=== Exercise requirements ===
1 - Please reproduce, word for word, the part of the drug legalization text that opens with the words containing "You're always gonna" and closes with "all the worse).".
2 - In the drug legalization text, why does the writer say society shouldn't make prohibitionist laws to "help" the depressed junkies? Answer in one to three sentences.

=== Text ===
-- -- --
I don't think society will have some kinda epidemic where everyone gets addicted to something. At least people won't get addicted to anything very disabilitating, because most people just aren't after that in life. They want to have a job, friends, have fun, etc. And all the cigarette smokers and coffee-drinkers we have now are doing fine in society, anyhow. Sure, maybe they die a bit younger, but people don't do much when they're 65+, anyhow.

You're always gonna have the depressed junkies, you've got em, anyhow. Society shouldn't have to make prohibitionist laws just to "help" them (cause it doesn't help them at all, really, anyhow, it just raises prices and makes them ruin their lives all the worse).

If you're using, and you still think drugs should be illegal, you're a hypocrit of the worst kind. I honestly try not to do anything that I think should be illegal. I don't think I am "above the system". If I take acid, it's because I think it's a fine thing to do, I see nothing wrong here, anyone else should be allowed to do the same. If I smoke a cigarette, I think the same thing. I've never done heroin nor coke, but I've done oxy's before (after wisdom tooth surgery, mind you), and they felt nice, but didn't gimme any profound thoughts, really (what I'm after a lotta the time...I have metaphysical problems, it seems), and I wouldn't be doing them most of the time, anyhow, cause I can tell it wouldn't be good for me (I haven't done them or any opiates since, nor have much desire to).
 
In the end, I think if you get addicted to a drug (say, alcohol right now, or heroin if it were legal...) it's your own damn fault. If you wanna sit in your room all day and shoot up go ahead...*shrugs*

Yes, but not according to the government, because if you do that you will presumably be a "useless and non-productive" member of society, not working , not paying taxes and draining the social assistance programs (welfare etc etc).
 
Jesus motherluving Christ. Some of you people have no fucking idea what you're talking about. No matter how cheap heroin would be, no matter what form the pharmaceutical companies sold it in and no matter how legal it would be, I would boot if it I did it. What the fuck is the point of doing heroin if you're not gonna oil up?
-- -- --
=== Data ===

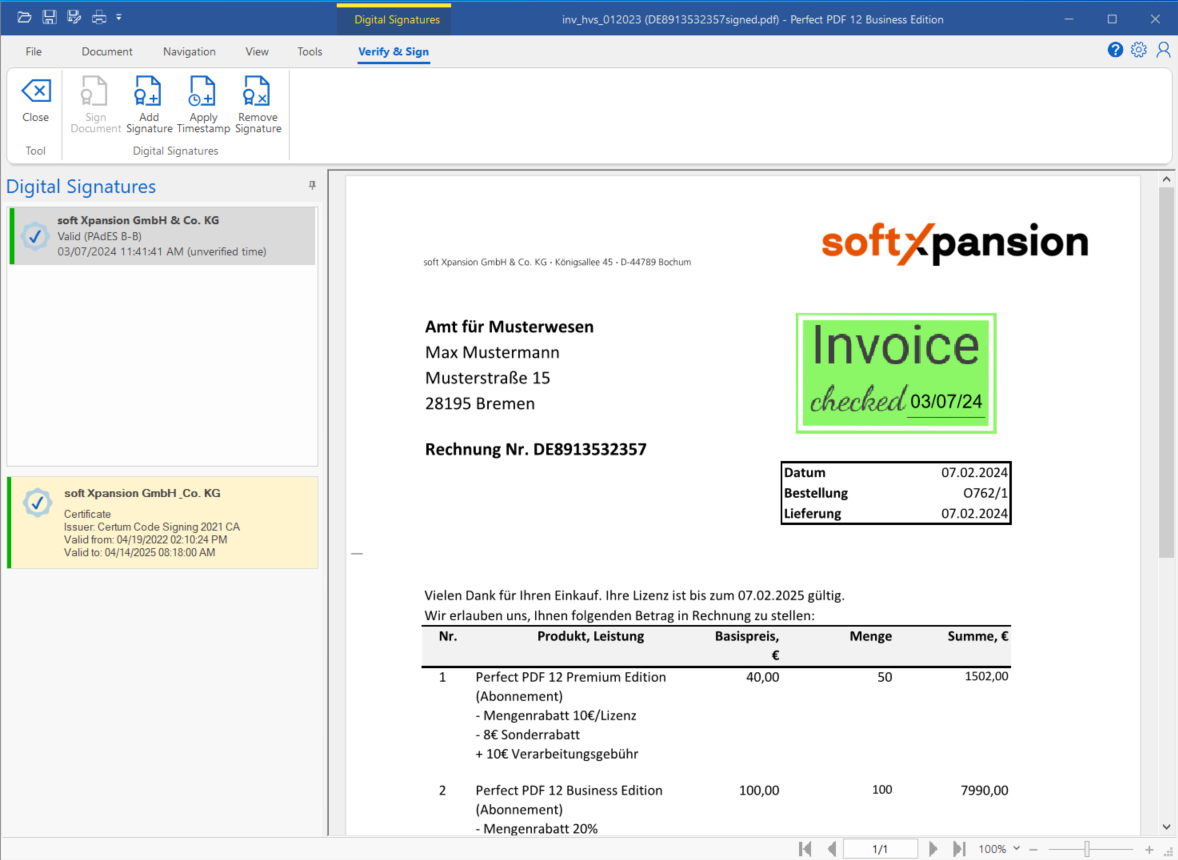Click the save disk icon
This screenshot has height=860, width=1178.
point(49,17)
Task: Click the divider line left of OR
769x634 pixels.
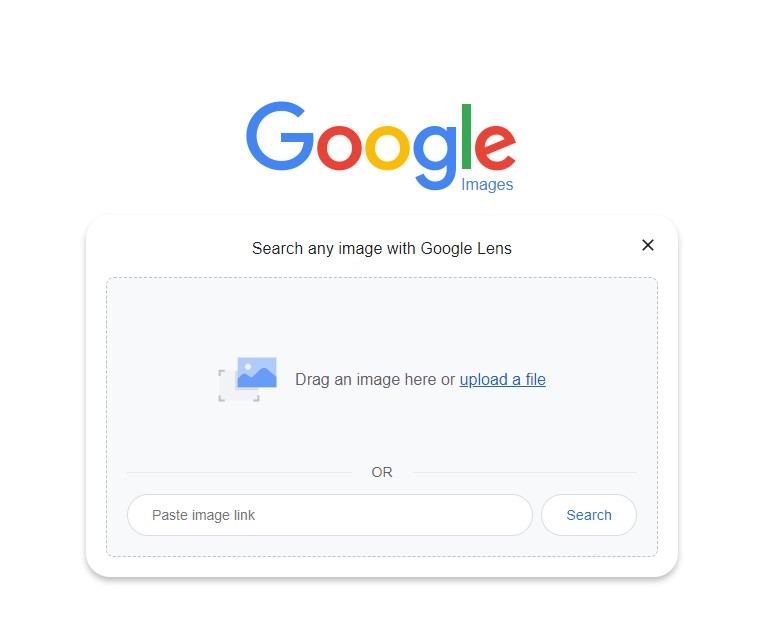Action: tap(239, 473)
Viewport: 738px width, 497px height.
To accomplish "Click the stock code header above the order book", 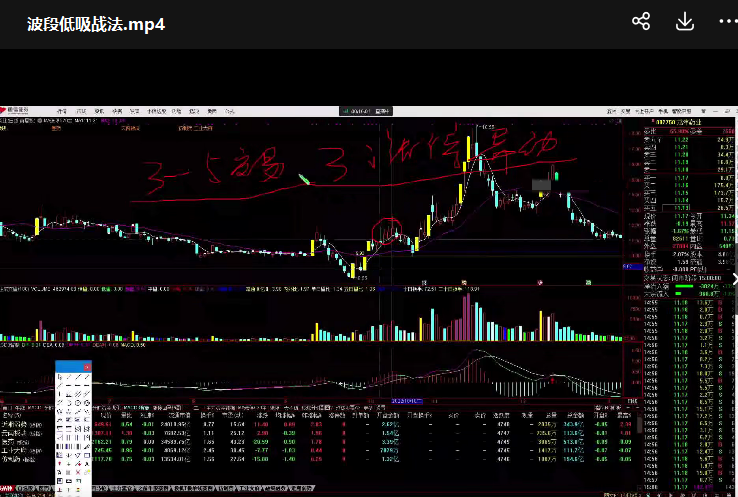I will [x=675, y=121].
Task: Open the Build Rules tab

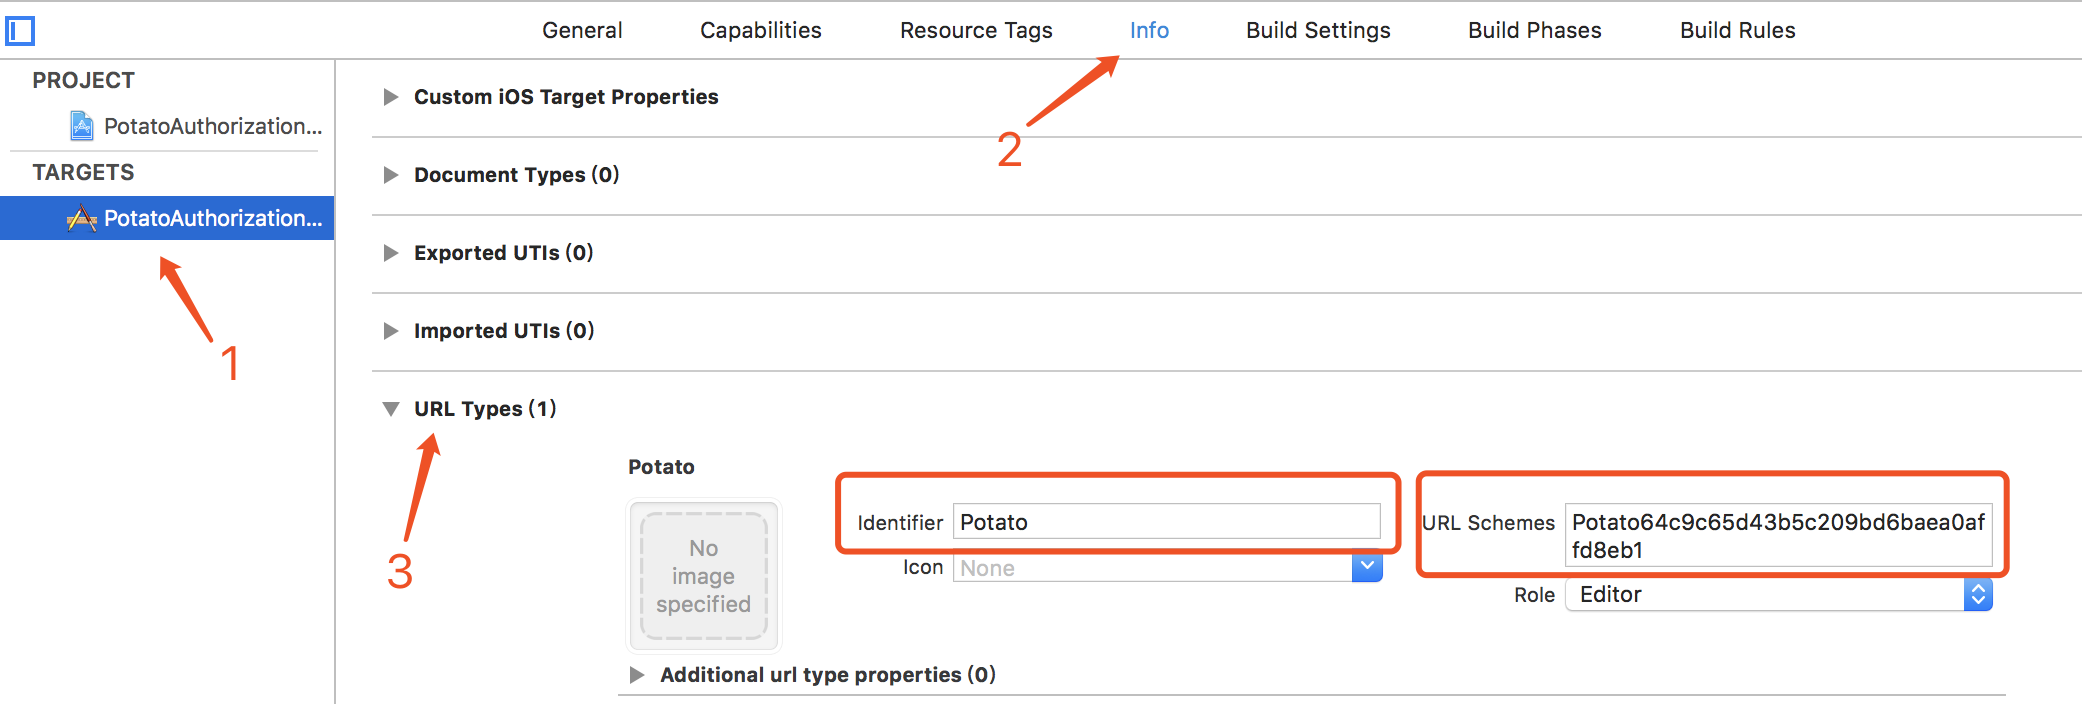Action: [x=1737, y=31]
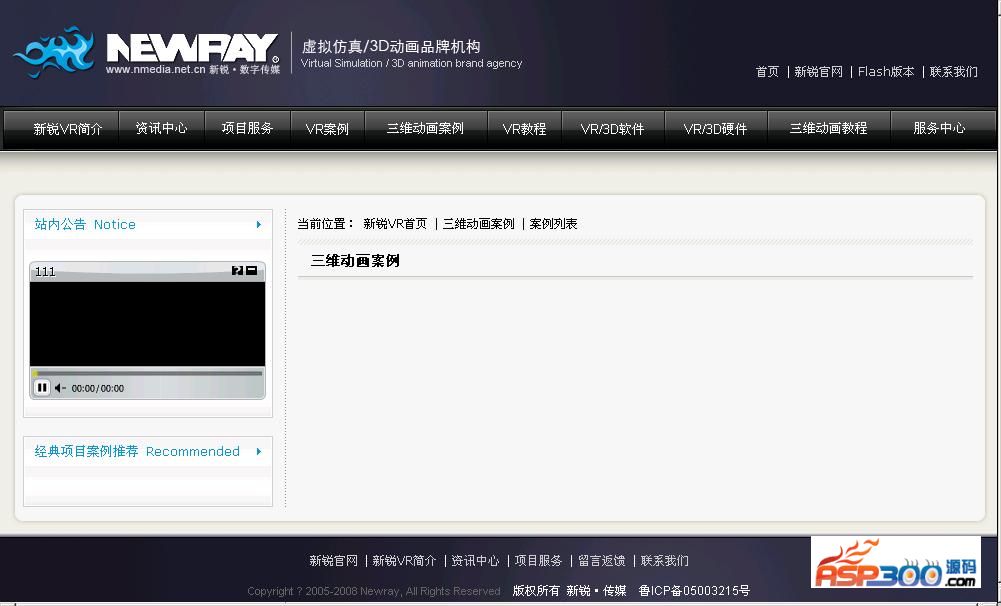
-- -- --
=== Response list ===
1 -
You're always gonna have the depressed junkies, you've got em, anyhow. Society shouldn't have to make prohibitionist laws just to "help" them (cause it doesn't help them at all, really, anyhow, it just raises prices and makes them ruin their lives all the worse).

2 - The writer says such laws don't really help them at all. They only raise prices and make those people ruin their lives even worse.